Exercise input
==================================================
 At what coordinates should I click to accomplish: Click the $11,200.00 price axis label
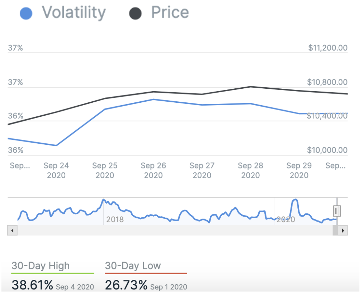click(x=327, y=48)
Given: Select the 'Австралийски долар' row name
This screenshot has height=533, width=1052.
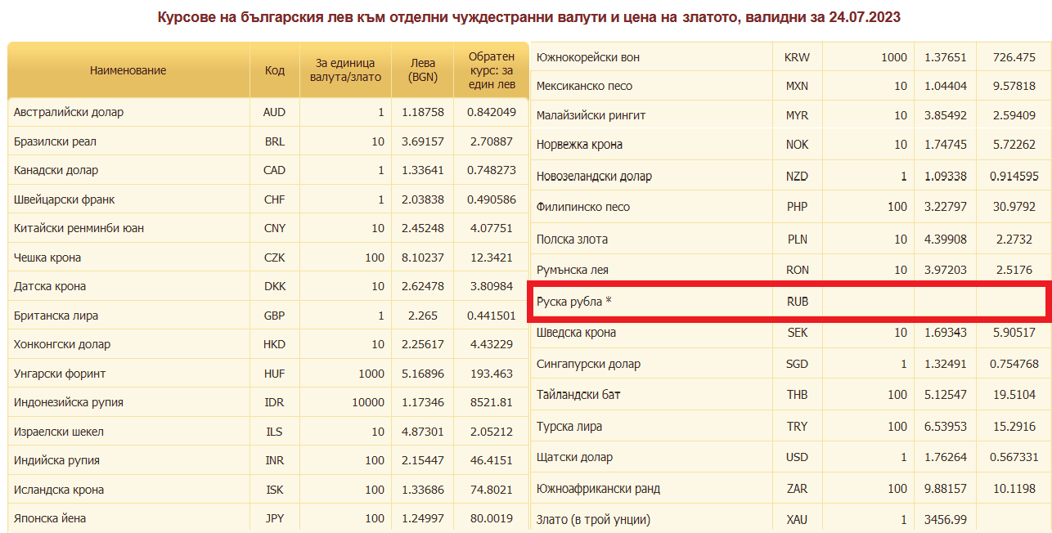Looking at the screenshot, I should tap(69, 112).
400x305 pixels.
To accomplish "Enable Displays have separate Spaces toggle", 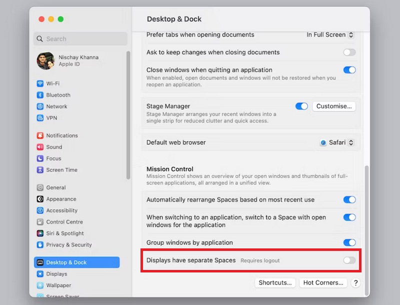I will 349,260.
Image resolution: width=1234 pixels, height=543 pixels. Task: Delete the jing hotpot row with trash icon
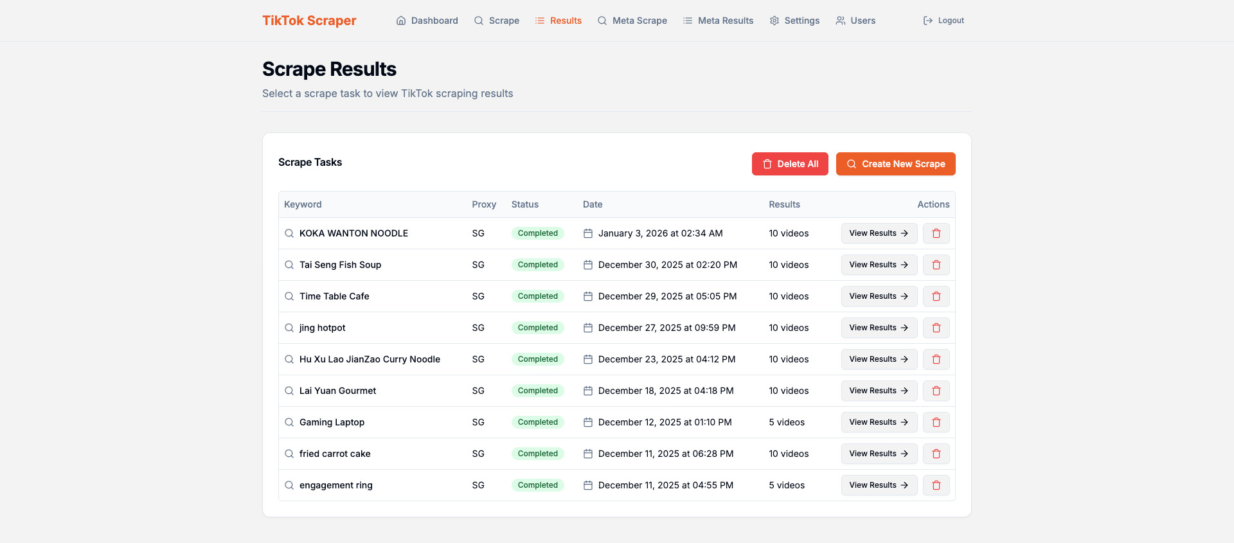click(936, 328)
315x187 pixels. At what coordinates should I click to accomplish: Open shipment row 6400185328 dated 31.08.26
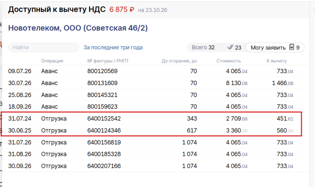tap(155, 154)
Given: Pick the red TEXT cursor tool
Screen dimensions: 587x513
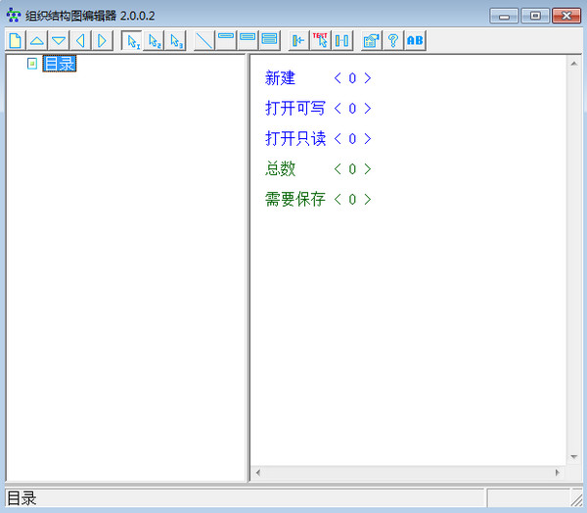Looking at the screenshot, I should pos(320,40).
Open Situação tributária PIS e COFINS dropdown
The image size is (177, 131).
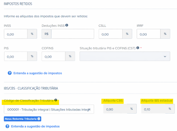pyautogui.click(x=125, y=56)
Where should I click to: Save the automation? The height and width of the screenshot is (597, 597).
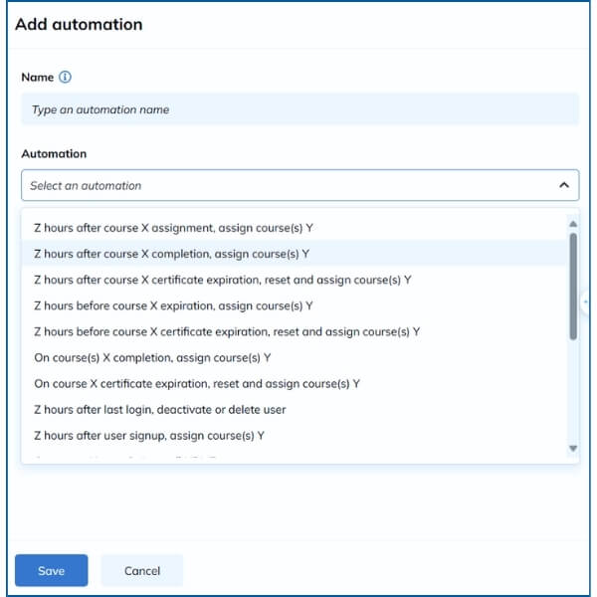[x=51, y=570]
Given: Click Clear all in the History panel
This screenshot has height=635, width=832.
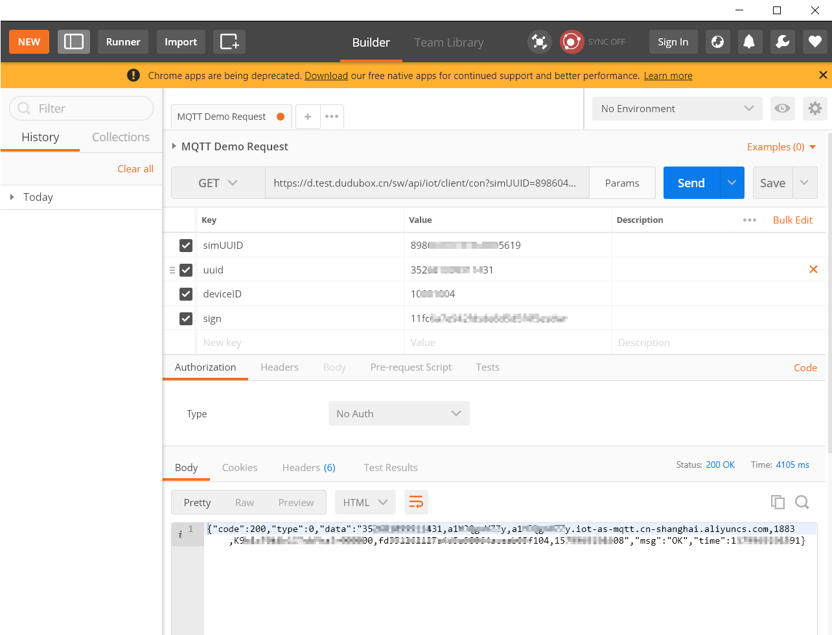Looking at the screenshot, I should pos(135,168).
==================================================
Task requirements
Write out, exactly and with nothing added, every line from the one that holds "Given: Click Clear all in the History panel" to the end of the entries above; pictures stay out.

Response to the exercise
Given: Click Clear all in the History panel
This screenshot has height=635, width=832.
Looking at the screenshot, I should pos(135,168).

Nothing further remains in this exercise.